__REQUIREMENT__: Nothing should differ. Repeat every record as written.

__RECORD SET__:
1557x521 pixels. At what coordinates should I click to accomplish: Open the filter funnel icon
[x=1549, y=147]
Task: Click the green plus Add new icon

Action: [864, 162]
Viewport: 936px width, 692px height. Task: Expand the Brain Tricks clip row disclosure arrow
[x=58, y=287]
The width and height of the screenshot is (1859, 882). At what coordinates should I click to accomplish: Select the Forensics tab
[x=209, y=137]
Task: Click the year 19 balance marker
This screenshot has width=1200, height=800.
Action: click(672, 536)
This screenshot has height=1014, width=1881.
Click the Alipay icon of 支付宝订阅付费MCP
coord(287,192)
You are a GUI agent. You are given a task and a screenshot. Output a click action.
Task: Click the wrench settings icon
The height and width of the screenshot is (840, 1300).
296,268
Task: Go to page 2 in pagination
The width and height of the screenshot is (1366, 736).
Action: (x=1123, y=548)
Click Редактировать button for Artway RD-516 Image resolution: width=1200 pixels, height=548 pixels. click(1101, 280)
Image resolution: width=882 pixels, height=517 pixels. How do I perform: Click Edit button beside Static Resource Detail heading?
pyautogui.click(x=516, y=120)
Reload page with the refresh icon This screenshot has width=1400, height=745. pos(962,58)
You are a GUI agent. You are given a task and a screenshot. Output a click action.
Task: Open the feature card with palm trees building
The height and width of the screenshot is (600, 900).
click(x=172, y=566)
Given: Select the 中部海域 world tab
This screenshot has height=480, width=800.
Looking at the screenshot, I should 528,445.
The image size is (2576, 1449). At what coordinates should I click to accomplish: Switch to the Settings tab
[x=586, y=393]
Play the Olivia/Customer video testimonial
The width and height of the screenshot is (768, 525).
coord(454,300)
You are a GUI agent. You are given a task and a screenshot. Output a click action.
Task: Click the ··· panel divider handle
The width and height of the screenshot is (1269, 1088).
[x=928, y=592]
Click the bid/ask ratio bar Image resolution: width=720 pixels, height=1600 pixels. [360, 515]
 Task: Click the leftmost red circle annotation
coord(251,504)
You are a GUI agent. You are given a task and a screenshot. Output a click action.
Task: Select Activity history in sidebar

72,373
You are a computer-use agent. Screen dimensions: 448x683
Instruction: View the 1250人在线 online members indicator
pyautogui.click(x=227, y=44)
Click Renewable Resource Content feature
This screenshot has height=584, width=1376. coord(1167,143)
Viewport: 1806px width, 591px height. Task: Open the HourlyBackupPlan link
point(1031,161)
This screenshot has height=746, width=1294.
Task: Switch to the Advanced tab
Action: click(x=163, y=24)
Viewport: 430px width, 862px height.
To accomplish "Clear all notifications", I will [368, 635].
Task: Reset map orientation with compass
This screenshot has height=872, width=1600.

__THE ANSWER__:
1557x521 pixels. At what coordinates should I click to accomplish: Open the filter funnel icon
[x=1549, y=147]
Task: Click the green plus Add new icon

Action: [864, 162]
Viewport: 936px width, 692px height. Task: Expand the Brain Tricks clip row disclosure arrow
[x=58, y=287]
The width and height of the screenshot is (1859, 882). At what coordinates should I click to accomplish: Select the Forensics tab
[x=209, y=137]
Task: Click the year 19 balance marker
This screenshot has width=1200, height=800.
Action: click(672, 536)
This screenshot has height=1014, width=1881.
Click the Alipay icon of 支付宝订阅付费MCP
coord(287,192)
You are a GUI agent. You are given a task and a screenshot. Output a click action.
Task: Click the wrench settings icon
The height and width of the screenshot is (840, 1300).
296,268
Task: Go to page 2 in pagination
The width and height of the screenshot is (1366, 736).
Action: (x=1123, y=548)
Click Редактировать button for Artway RD-516 Image resolution: width=1200 pixels, height=548 pixels. click(1101, 280)
Image resolution: width=882 pixels, height=517 pixels. How do I perform: Click Edit button beside Static Resource Detail heading?
pyautogui.click(x=516, y=120)
Reload page with the refresh icon This screenshot has width=1400, height=745. pos(962,58)
You are a GUI agent. You are given a task and a screenshot. Output a click action.
Task: Open the feature card with palm trees building
The height and width of the screenshot is (600, 900).
click(x=172, y=566)
Given: Select the 中部海域 world tab
This screenshot has height=480, width=800.
Looking at the screenshot, I should 528,445.
The image size is (2576, 1449). At what coordinates should I click to accomplish: Switch to the Settings tab
[x=586, y=393]
Play the Olivia/Customer video testimonial
The width and height of the screenshot is (768, 525).
coord(454,300)
You are a GUI agent. You are given a task and a screenshot. Output a click action.
Task: Click the ··· panel divider handle
The width and height of the screenshot is (1269, 1088).
[x=928, y=592]
Click the bid/ask ratio bar Image resolution: width=720 pixels, height=1600 pixels. [360, 515]
 Task: Click the leftmost red circle annotation
coord(251,504)
You are a GUI agent. You are given a task and a screenshot. Output a click action.
Task: Select Activity history in sidebar

72,373
You are a computer-use agent. Screen dimensions: 448x683
Instruction: View the 1250人在线 online members indicator
pyautogui.click(x=227, y=44)
Click Renewable Resource Content feature
This screenshot has height=584, width=1376. coord(1167,143)
Viewport: 1806px width, 591px height. Task: Open the HourlyBackupPlan link
point(1031,161)
This screenshot has height=746, width=1294.
Task: Switch to the Advanced tab
Action: click(x=163, y=24)
Viewport: 430px width, 862px height.
To accomplish "Clear all notifications", I will [368, 635].
Task: Reset map orientation with compass
This screenshot has height=872, width=1600.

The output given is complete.